The international community’s leading envoy in Bosnia, Christian Schmidt, has warned of a crisis in the Balkans unless the US and western Europe intervene.
The former German transport minister said the Bosnian-Serb president Milorad Dodik had suspended plans to establish a separate, ethnically Serb military.
But he said it is a small victory in a wider crisis.
“I do not actually see a danger of war,” Schmidt told the Guardian. “Fortunately, there are too few military assets available.”
In contrast in 1992, ahead of the Bosnian civil war, the former Yugoslav republic was loaded with military hardware, the 64-year-old said.
But Dodik is committed to severing the legal and tax system in Republika Srpska and he will not be able to back down “without losing face”, the envoy said.
The separatist rhetoric from the ethnically Serb half of the fragile state “needs a very clear answer from the international community”, Schmidt said.
“I would say the challenge of such a dissolution of Bosnia and Herzegovina is that this can not be limited to Bosnia and Herzegovina,” he said.
European Union enlargement commissioner Olivér Várhelyi has warned regional leaders that rising tensions could jeopardise Bosnia’s institutions and significant investments from Brussels.
Bosnia is applying for EU membership and hoping to gain access to several programmes and funds.
Russia is seen as a destabilising force in the Balkans and the Kremlin opposed Schmidt’s appointment and does not recognise his authority.
Russia and China had all references to “high representative” removed from a recent United Nations Security Council resolution on Bosnia. Dodik has also refused to meet Schmidt and questioned his legitimacy.

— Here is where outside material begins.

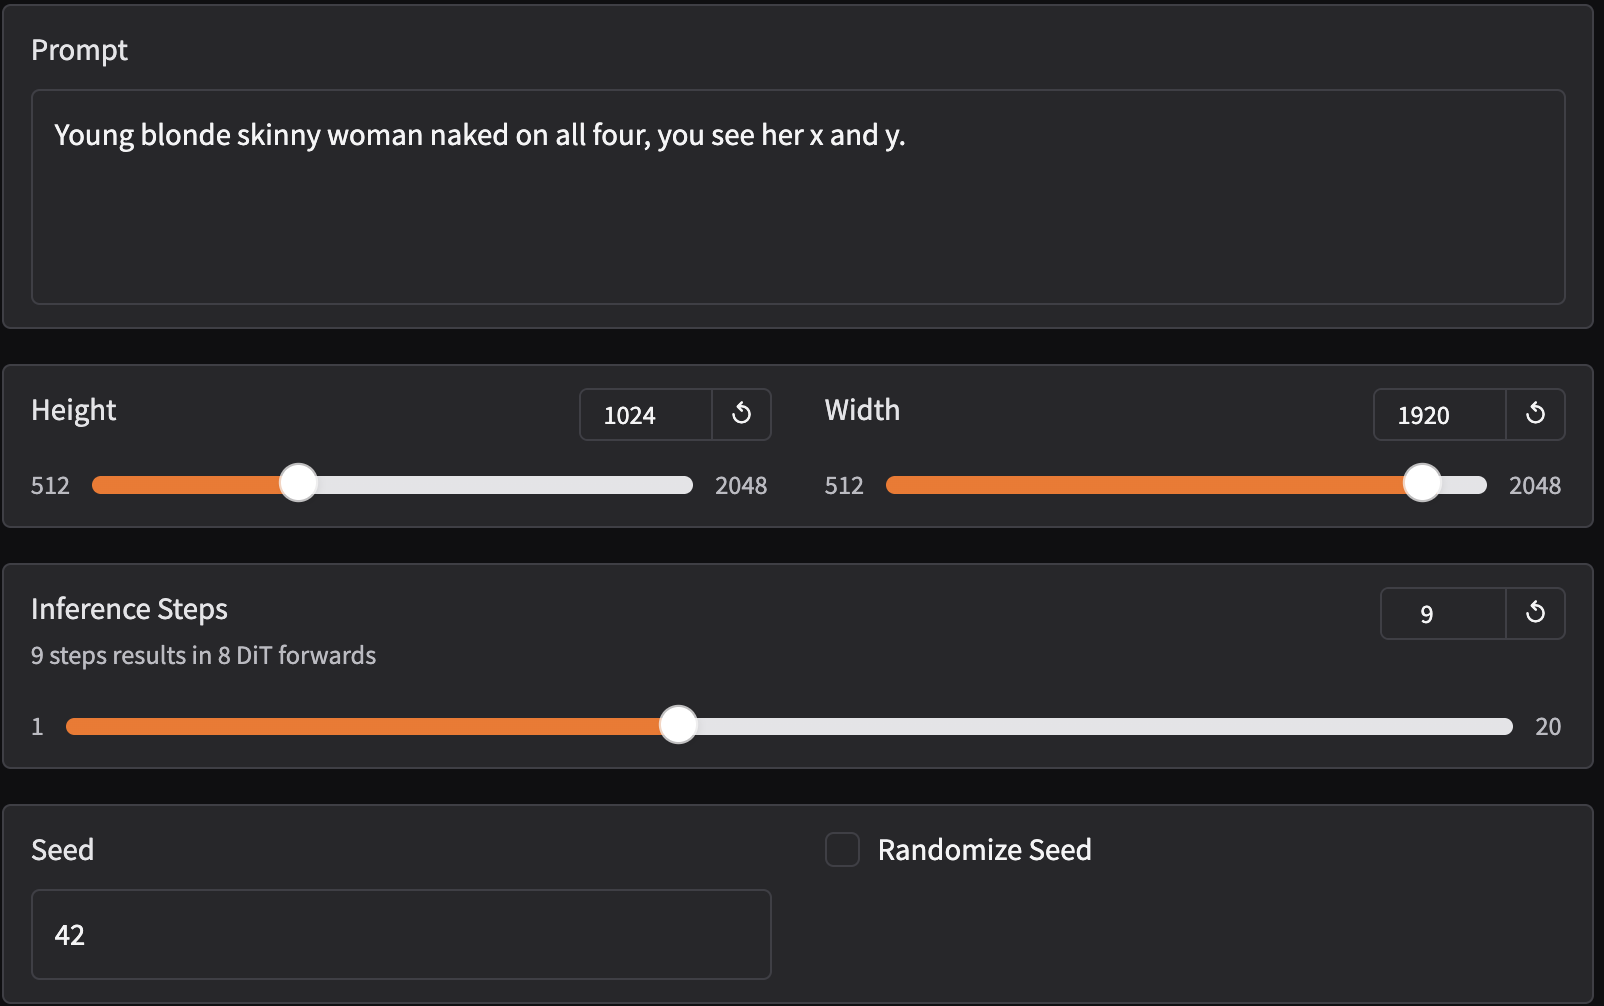
Task: Click the Height number field showing 1024
Action: coord(645,415)
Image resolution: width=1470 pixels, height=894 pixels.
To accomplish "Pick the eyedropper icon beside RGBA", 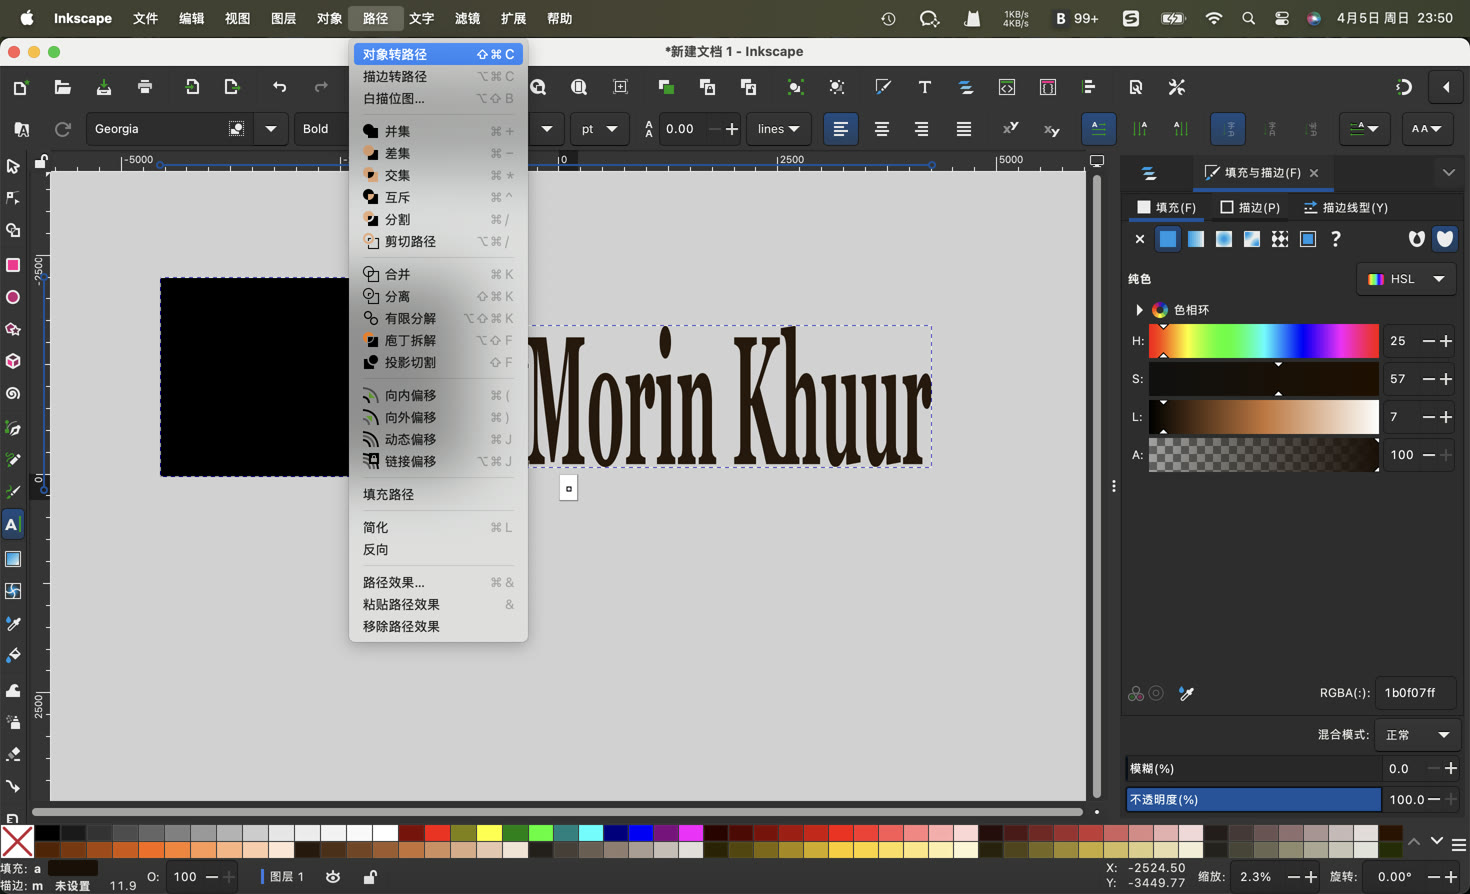I will (x=1186, y=693).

Schmidt has been in Washington to meet national security adviser Jake Sullivan and other White House representatives about the danger of the 1995 Dayton peace agreement falling apart.

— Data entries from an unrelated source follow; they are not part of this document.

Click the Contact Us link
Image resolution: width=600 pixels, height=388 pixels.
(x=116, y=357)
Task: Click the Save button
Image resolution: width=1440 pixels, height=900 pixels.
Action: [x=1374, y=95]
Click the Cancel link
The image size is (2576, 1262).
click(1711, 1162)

The peace agreement divided Bosnia into two administrative entities — the Serb-majority Republika Srpska and the Bosniak-Croat Federation.
The two zones have some autonomy with umbrella national-level institutions, including a three-member presidency, parliament and a council of ministers, an army, judiciary and tax administration.
The Biden administration says it is reassessing the US role in Bosnia, which has been focused largely on electoral reform.
Pedro Marques from the Progressive Alliance of Socialists and Democrats warned the European Parliament: “Twenty-five years after the civil war, in which over 100,000 people lost their lives, Bosnia and Herzegovina is on the brink of collapse yet again. This could mark a return to the violence of the ‘90s.”
He called for EU sanctions to be considered to preserve Bosnian territorial integrity.